Photo courtesy of FDA
Pill production
The US Food and Drug Administration (FDA) reviews and approves new medicines in a shorter timeframe than the European Medicines Agency (EMA), according to an analysis published in NEJM.
The FDA has faced pressure from the public, politicians, and industry to accelerate review and approval of new medicines.
The FDA’s review process is currently being considered and reexamined as part of negotiations to reauthorize the law that directs funds to the agency—the Prescription Drug User Fee Act—which is due for reauthorization by October 2017.
To inform this debate, a group of researchers compared review times for new drugs approved by the FDA and the EMA between 2011 and 2015.
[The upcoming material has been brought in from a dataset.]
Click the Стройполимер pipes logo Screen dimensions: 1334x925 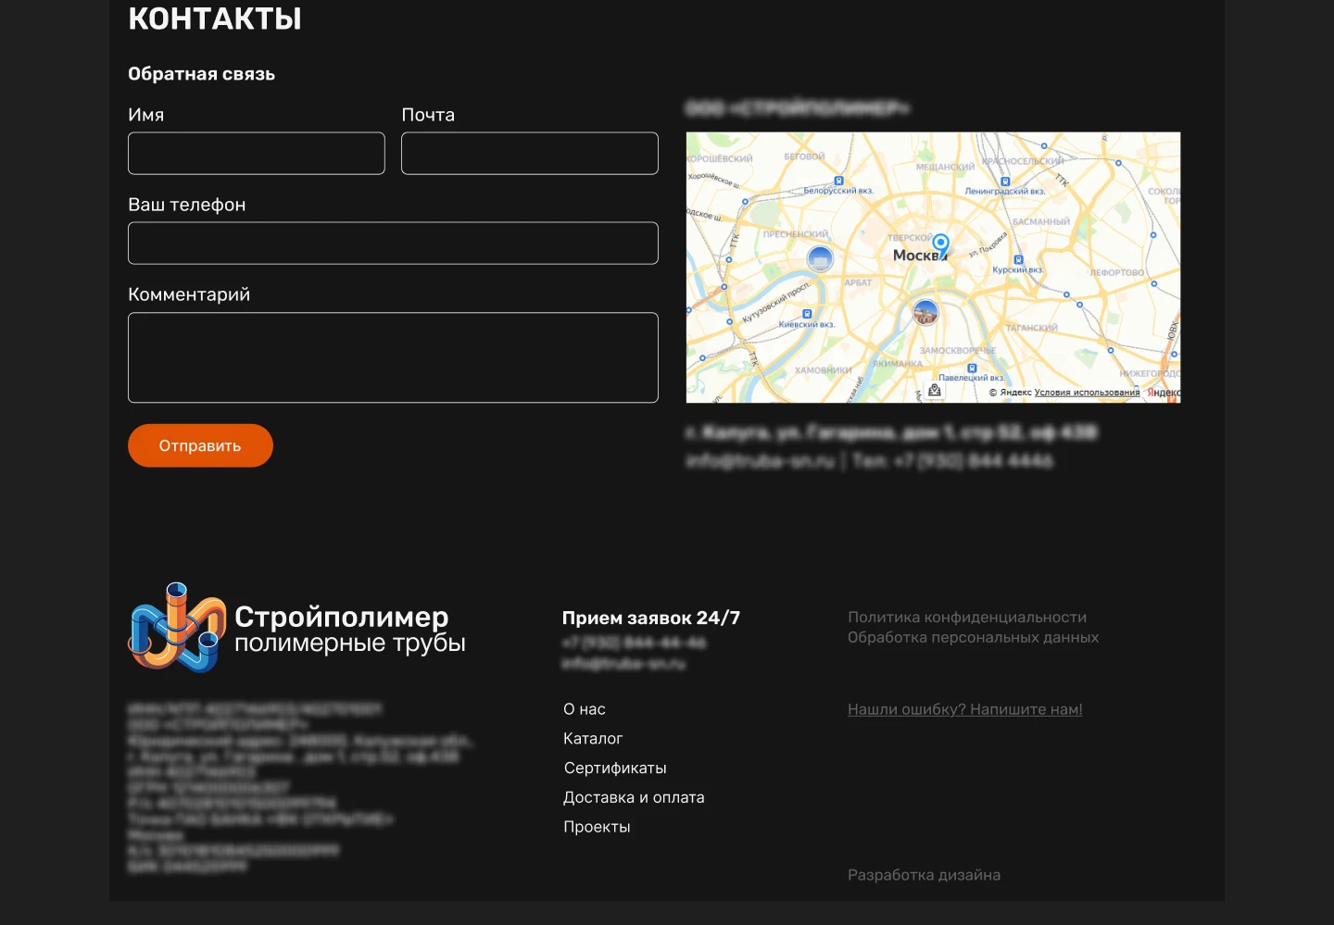[177, 628]
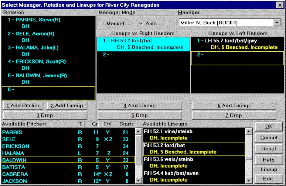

The results showed that the FDA approved more new drugs than the EMA—170 versus 144—during this time period.
The median review time was 306 days for FDA-approved drugs and 383 days for EMA-approved drugs (P<0.001).
Over the study period, the FDA approved 53 drugs intended to treat cancer/hematologic diseases, and the EMA approved 50. The median review times were 206 days and 379 days, respectively (P<0.001).
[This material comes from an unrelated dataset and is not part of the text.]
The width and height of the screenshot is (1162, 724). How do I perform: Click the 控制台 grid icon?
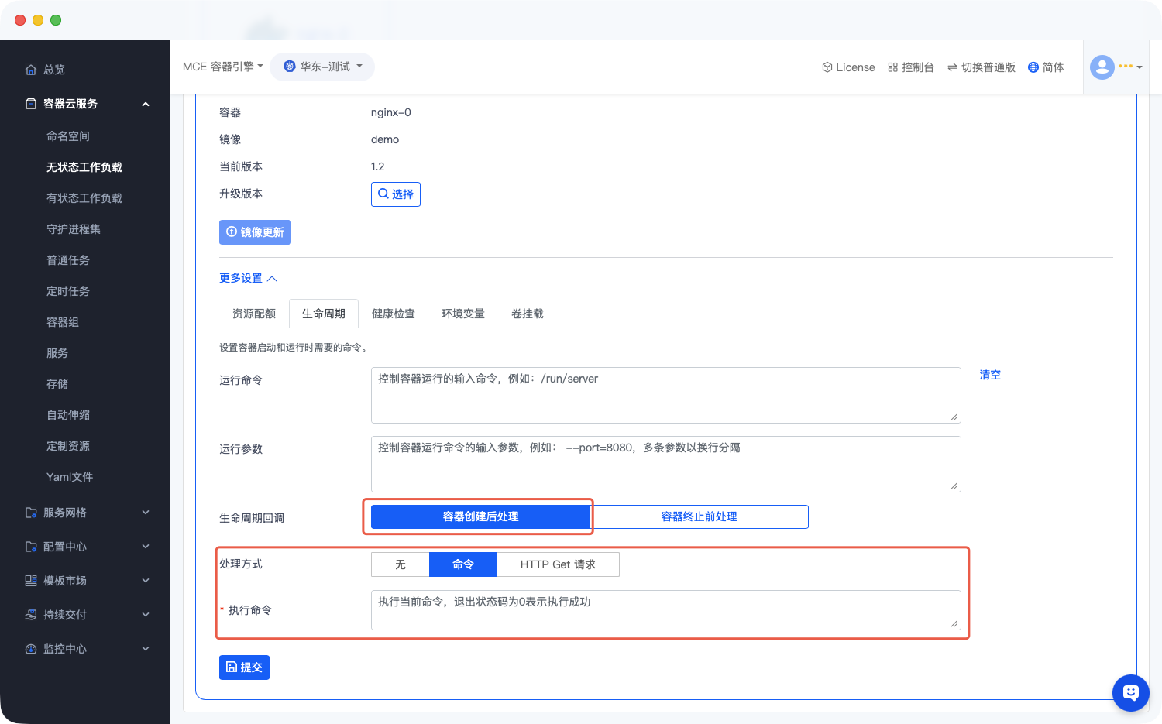click(x=892, y=67)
The FDA approved 74 orphan drugs, and the EMA approved 36. The median review times were 294 days and 403 days, respectively (P<0.001).
The current analysis is an update to a prior analysis, published in 2012, which showed the FDA approved new medicines more quickly than the EMA and Health Canada.
“The gap we had identified, where the FDA was 2 to 3 months faster, now it’s about 3 to 4 months faster,” said Joseph Ross, MD, of the Yale School of Medicine in New Haven, Connecticut, an author of both studies.
“This is more information that should inform upcoming debates. The FDA is already making decisions quickly, and increasing its regulatory speed shouldn’t be our number-one priority.”